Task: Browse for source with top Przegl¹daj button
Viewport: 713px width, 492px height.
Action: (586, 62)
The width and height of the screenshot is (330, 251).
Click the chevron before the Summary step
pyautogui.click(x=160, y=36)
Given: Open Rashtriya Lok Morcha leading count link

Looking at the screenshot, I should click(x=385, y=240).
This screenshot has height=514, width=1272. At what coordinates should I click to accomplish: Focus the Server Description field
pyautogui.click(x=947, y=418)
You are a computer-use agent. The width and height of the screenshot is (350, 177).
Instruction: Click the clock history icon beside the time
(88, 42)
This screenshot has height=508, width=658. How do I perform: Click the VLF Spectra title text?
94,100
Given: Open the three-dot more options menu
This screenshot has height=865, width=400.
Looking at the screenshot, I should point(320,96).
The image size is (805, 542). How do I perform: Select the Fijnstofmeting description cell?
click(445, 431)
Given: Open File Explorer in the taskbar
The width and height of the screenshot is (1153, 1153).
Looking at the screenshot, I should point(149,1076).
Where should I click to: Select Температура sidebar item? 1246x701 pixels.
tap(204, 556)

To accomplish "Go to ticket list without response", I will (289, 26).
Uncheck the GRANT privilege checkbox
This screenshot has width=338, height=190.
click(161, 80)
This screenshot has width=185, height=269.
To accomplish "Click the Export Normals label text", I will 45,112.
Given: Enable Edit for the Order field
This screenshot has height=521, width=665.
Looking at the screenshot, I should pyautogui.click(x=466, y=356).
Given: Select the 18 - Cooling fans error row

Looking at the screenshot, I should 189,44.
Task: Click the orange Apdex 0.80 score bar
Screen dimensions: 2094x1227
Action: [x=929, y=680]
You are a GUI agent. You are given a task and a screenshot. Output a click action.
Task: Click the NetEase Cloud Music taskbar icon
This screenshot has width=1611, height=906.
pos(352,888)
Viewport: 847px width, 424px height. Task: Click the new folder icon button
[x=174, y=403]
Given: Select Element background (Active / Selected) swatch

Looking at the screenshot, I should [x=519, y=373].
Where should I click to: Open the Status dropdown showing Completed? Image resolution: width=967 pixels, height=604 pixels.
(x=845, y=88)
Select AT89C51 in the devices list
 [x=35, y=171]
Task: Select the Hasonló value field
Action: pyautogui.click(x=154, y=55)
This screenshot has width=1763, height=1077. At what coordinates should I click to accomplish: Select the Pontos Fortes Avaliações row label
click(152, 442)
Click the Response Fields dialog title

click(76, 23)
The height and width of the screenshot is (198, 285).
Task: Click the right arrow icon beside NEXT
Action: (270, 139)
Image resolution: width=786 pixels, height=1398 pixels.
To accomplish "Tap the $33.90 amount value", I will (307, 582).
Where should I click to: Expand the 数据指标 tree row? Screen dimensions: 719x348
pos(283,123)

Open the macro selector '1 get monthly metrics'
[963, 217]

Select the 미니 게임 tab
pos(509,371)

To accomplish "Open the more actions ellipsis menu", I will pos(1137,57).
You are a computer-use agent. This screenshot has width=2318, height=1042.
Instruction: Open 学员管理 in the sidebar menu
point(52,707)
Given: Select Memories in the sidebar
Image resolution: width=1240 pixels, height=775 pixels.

::::

*WORK INSTRUCTIONS:* Report how many lines of the material above contain the string "perform". Give only the number.

*OUTPUT OF THE EXERCISE:* 2